• What needs to be done: Count the lines in the entries below that contain the string "should", treating uppercase and lowercase as different, and reply with the number alone.

# The data start

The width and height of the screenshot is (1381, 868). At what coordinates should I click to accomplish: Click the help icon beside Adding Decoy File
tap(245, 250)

# The data end
# The data start

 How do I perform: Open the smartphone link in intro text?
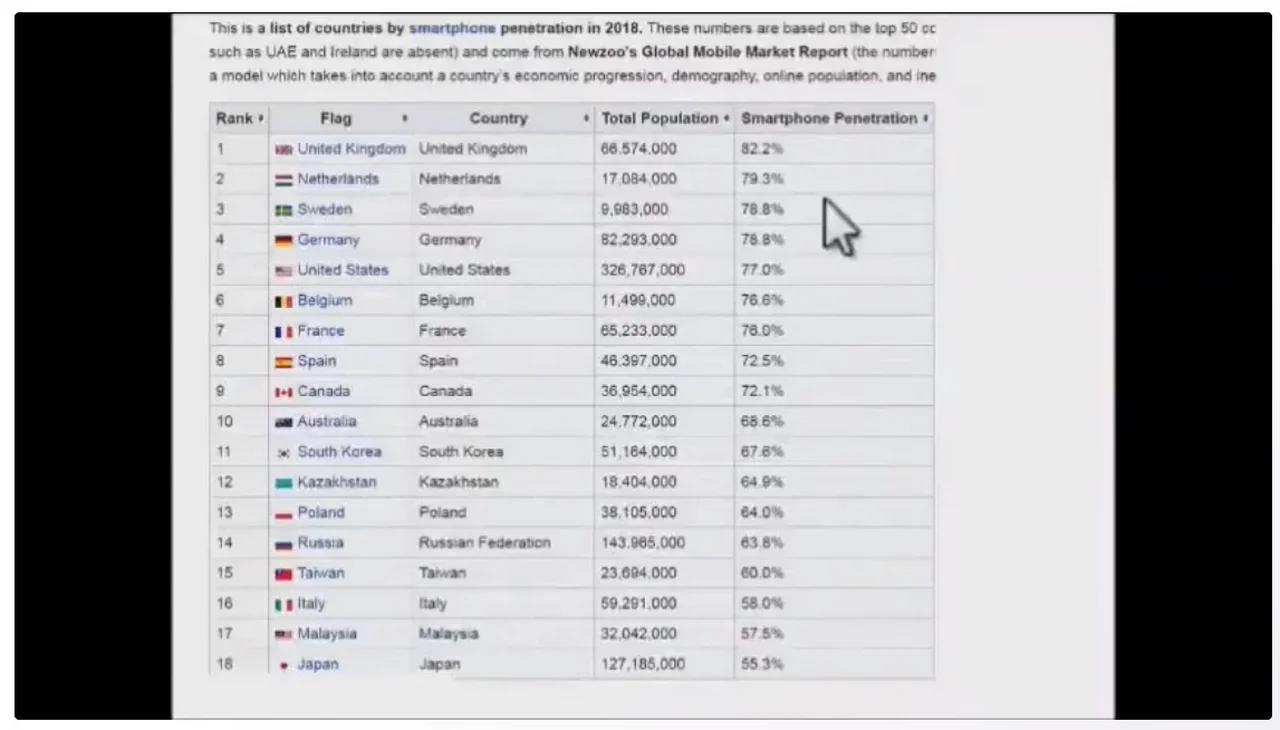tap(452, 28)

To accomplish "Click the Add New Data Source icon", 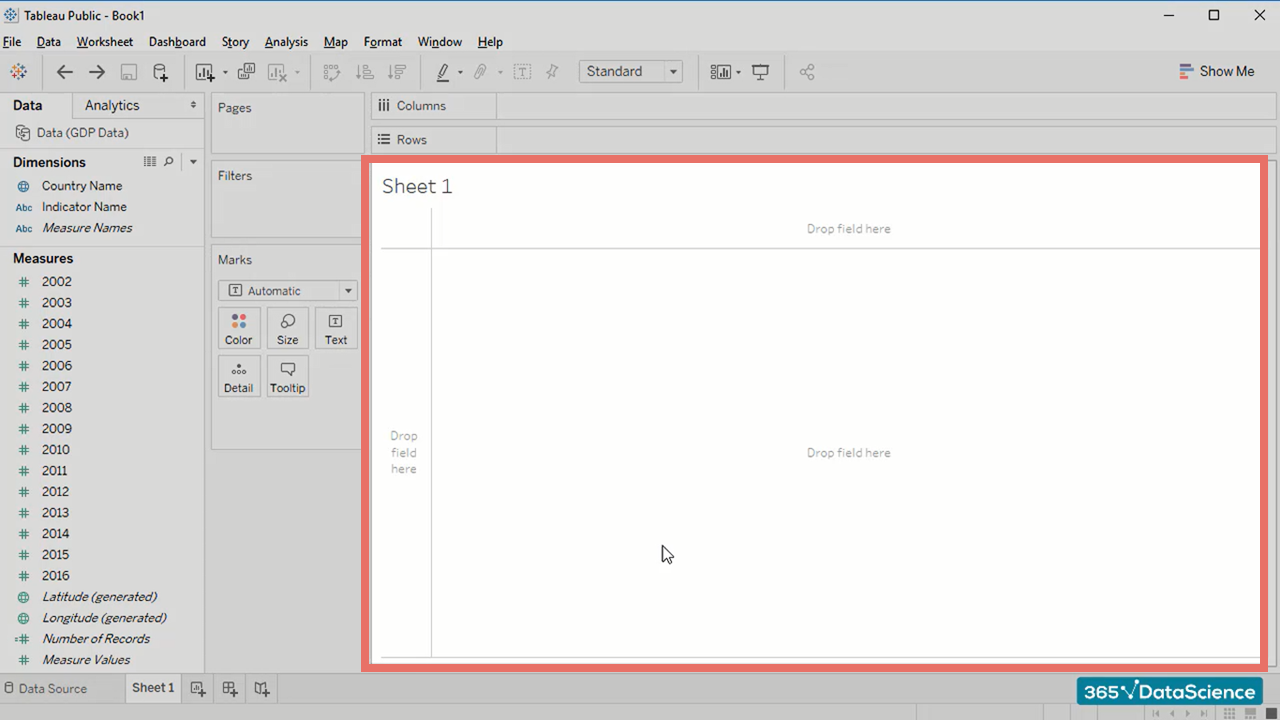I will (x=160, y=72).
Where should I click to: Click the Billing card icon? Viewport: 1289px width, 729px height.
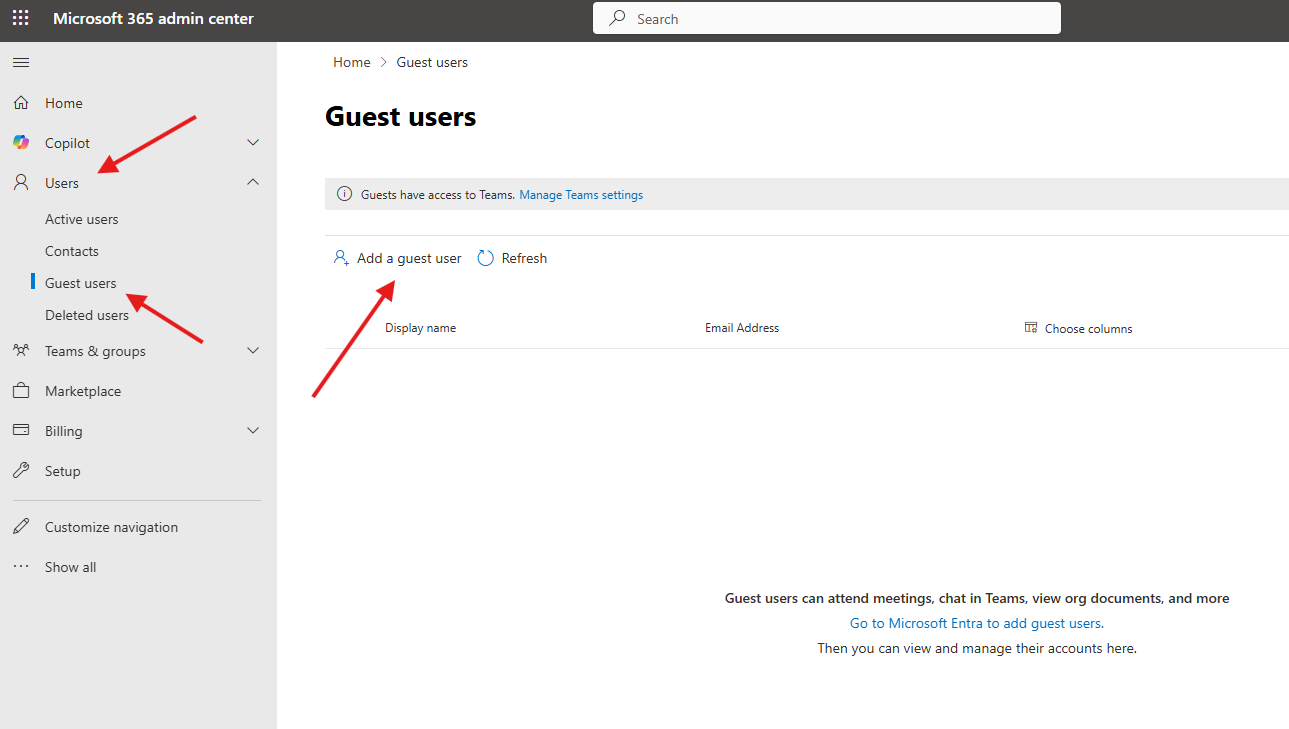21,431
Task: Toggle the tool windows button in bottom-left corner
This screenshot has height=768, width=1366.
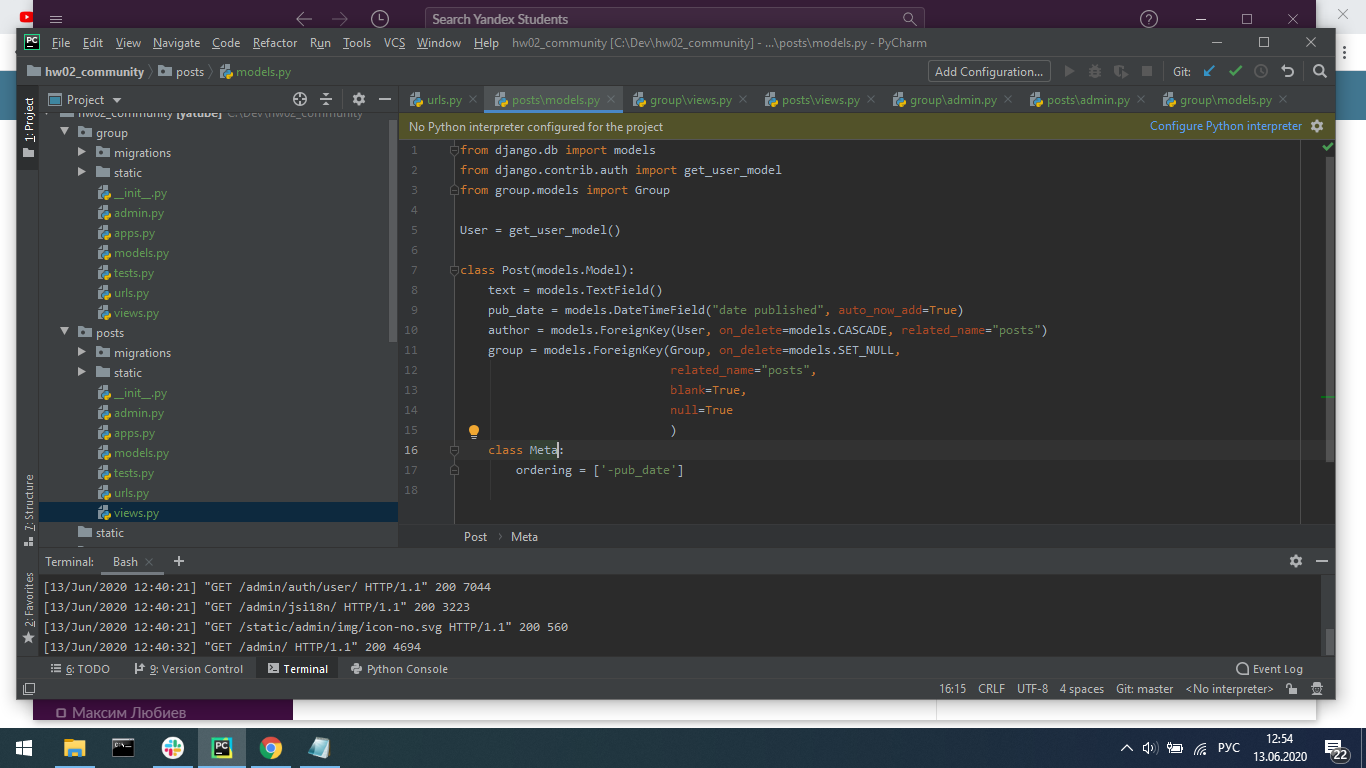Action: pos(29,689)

# The data end

• Worked answer: 2